Instruction Scope: noteSKILL.md instructs the agent to request BROWSERBASE_API_KEY and BROWSERBASE_PROJECT_ID, install Python deps and Playwright, create sessions, share live remote-control links, run human handoffs, and fetch recordings/download archives. Those instructions are coherent for a Browserbase integration. They do, however, direct actions that can capture or transmit sensitive content (session recordings, downloaded files, cookies/localStorage) and to automatically solve CAPTCHAs — all expected for this functionality but privacy-sensitive. The instructions do not appear to ask the agent to read unrelated system files or exfiltrate secrets to unknown endpoints.
Install Mechanism: okThere is no remote arbitrary binary download in the skill bundle; installation is handled via pip (requirements.txt) and Playwright (which downloads browser binaries) and Node dependencies listed in package.json/pnpm-lock.

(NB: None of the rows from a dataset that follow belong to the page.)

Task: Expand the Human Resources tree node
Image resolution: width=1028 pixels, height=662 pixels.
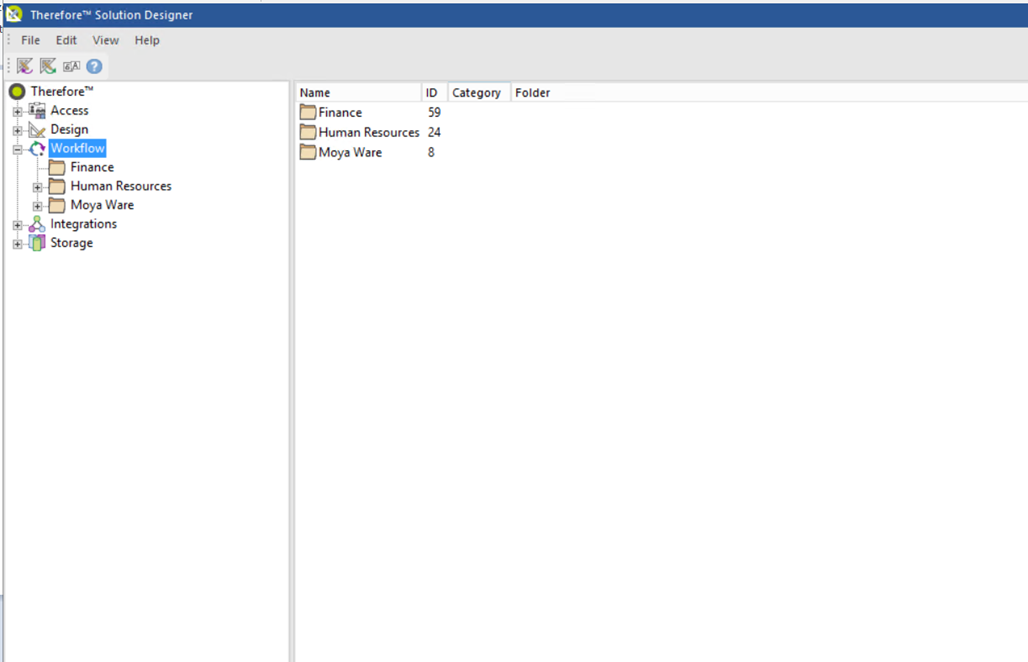Action: tap(39, 186)
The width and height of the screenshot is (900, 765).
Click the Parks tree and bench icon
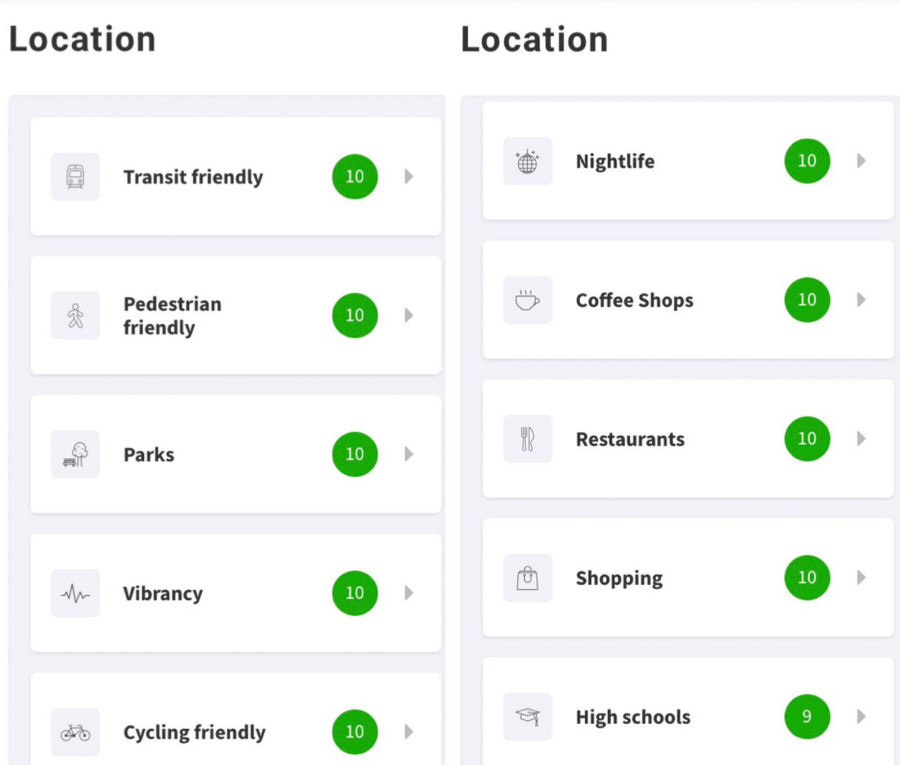[x=76, y=455]
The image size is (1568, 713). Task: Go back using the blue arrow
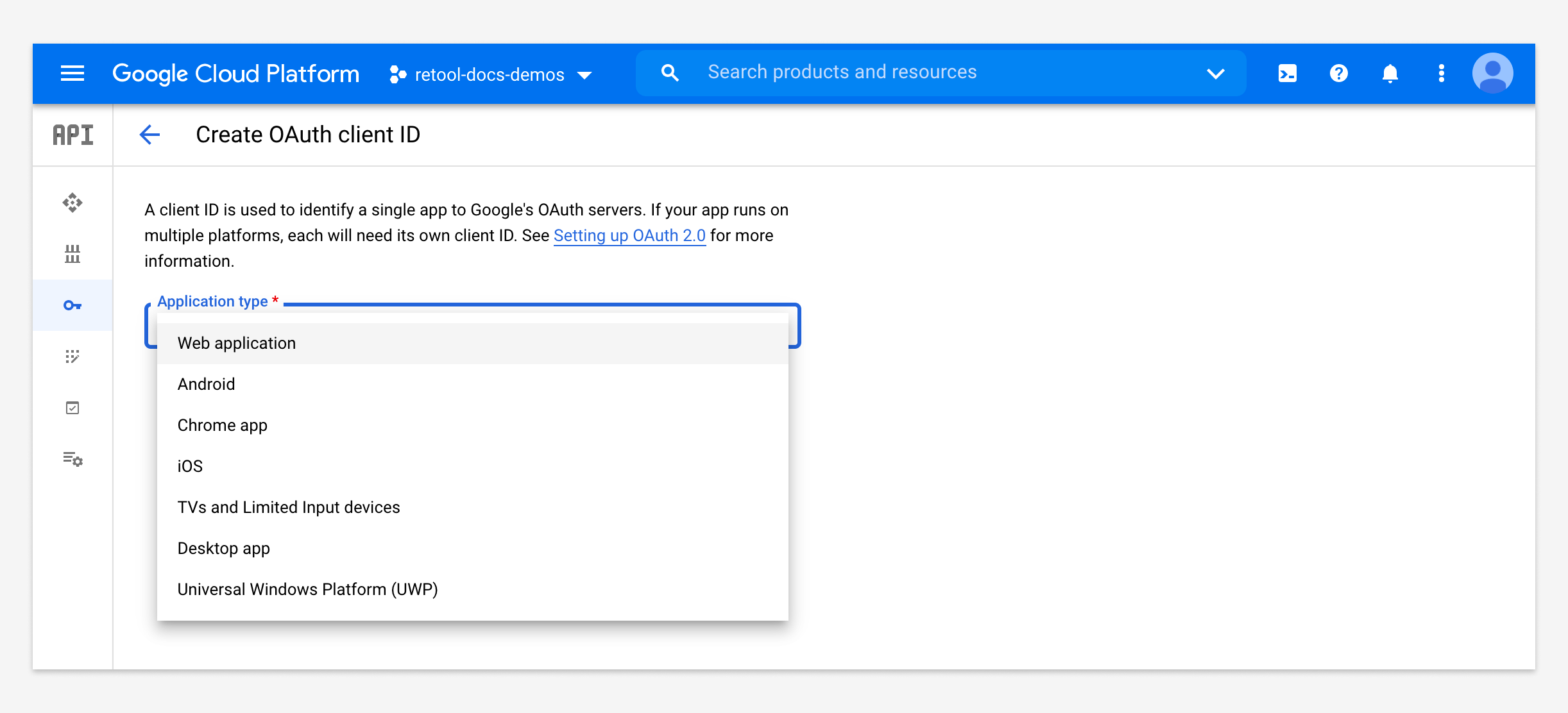click(149, 135)
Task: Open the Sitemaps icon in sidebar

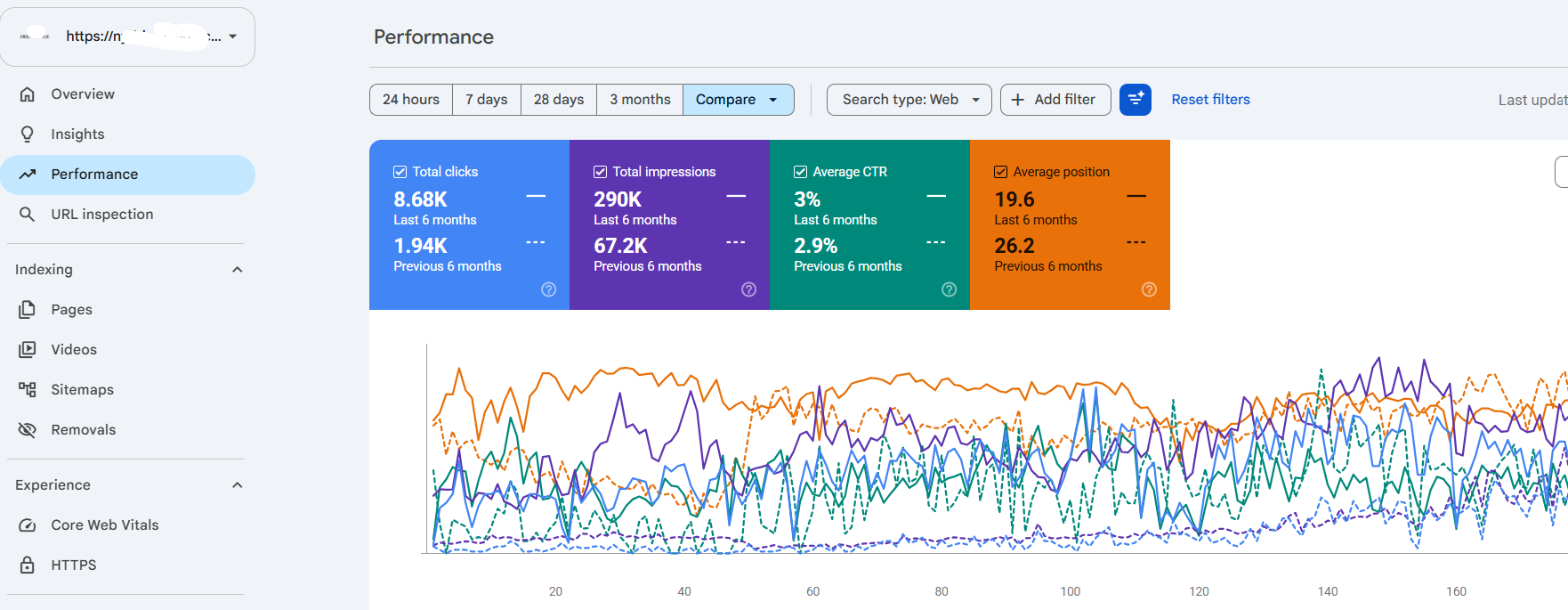Action: 28,390
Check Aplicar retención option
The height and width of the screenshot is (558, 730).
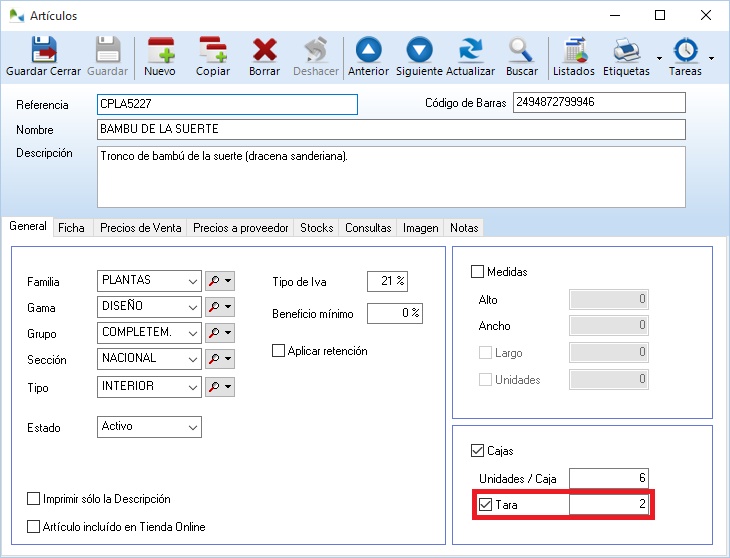pos(279,351)
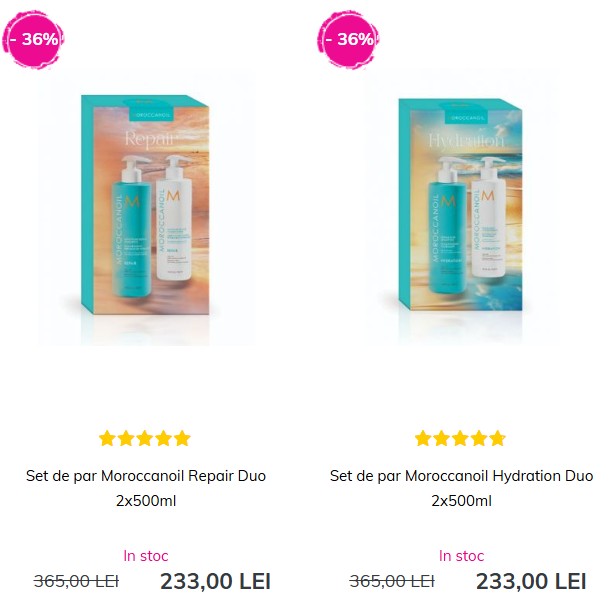Image resolution: width=609 pixels, height=612 pixels.
Task: Click the third star of Hydration Duo rating
Action: click(460, 439)
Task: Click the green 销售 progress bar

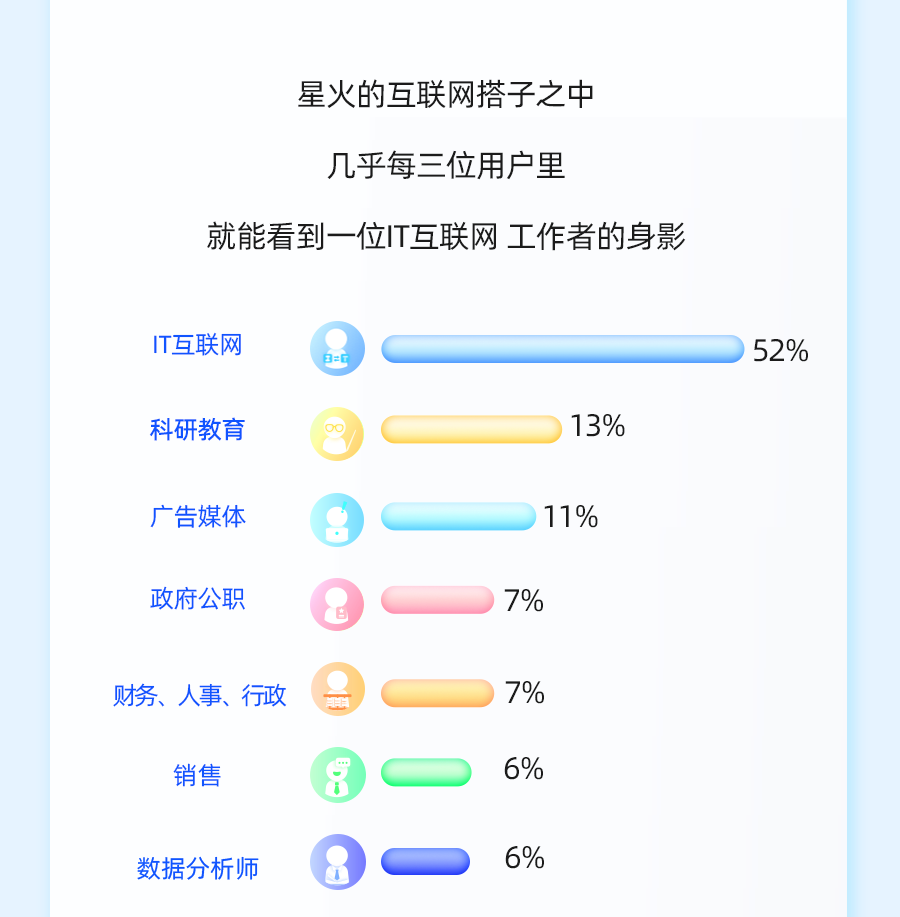Action: (x=426, y=773)
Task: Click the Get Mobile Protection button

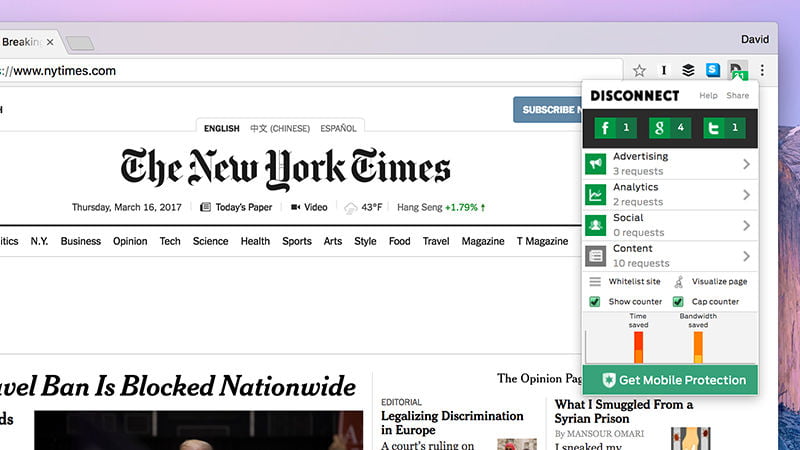Action: point(670,380)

These are standard registries (PyPI/npm packages, Playwright's browser downloads). No suspicious shorteners or personal servers are used in the provided files. Installing Playwright will download large browser binaries — expected but notable.
Credentials: concernMetadata declares a primaryEnv (BROWSERBASE_API_KEY) but registry 'required env vars' is empty; in reality the code and SKILL.md require both BROWSERBASE_API_KEY and BROWSERBASE_PROJECT_ID (get_env is called for both). The Node automation script optionally references OPENAI_API_KEY / STAGEHAND_MODEL_API_KEY and CHATGPT_HITMAKER_URL — additional credentials that expand the blast radius. This mismatch between declared and actually-required env vars is a meaningful inconsistency that could lead to surprise credential prompts or misuse.
Persistence & Privilege: okalways:false and the skill does not request system-wide privileges. The CLI writes local state under a dedicated directory (~/.browserbase by default) for contexts, workspaces, and handoffs — expected behavior for persisting session/workspace metadata. It does not modify other skills' configs. Because autonomous invocation is allowed by default, be aware that the agent could autonomously create/start sessions if enabled; that is platform-normal but increases potential impact if you supply credentials.